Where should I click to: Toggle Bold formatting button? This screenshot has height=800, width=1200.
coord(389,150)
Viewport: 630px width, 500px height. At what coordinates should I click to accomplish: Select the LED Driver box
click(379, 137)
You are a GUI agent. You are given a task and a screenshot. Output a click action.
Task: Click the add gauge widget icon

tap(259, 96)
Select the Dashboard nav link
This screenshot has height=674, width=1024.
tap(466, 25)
○ ○ ○
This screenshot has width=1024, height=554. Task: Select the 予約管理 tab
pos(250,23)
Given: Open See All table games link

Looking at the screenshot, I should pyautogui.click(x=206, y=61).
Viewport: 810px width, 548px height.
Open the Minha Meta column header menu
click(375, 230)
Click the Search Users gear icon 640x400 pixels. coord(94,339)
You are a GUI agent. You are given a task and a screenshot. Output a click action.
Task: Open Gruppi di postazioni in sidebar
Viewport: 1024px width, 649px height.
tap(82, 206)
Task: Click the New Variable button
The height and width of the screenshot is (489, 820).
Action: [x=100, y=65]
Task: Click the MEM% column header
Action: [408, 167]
○ ○ ○
Go to the line with "Viewport: 810px width, 548px height." in the entries above and repeat every line from there through the line with "Task: Click the New Variable button", exactly and with no other text.

Viewport: 810px width, 548px height.
Open the Minha Meta column header menu
click(375, 230)
Click the Search Users gear icon 640x400 pixels. coord(94,339)
You are a GUI agent. You are given a task and a screenshot. Output a click action.
Task: Open Gruppi di postazioni in sidebar
Viewport: 1024px width, 649px height.
tap(82, 206)
Task: Click the New Variable button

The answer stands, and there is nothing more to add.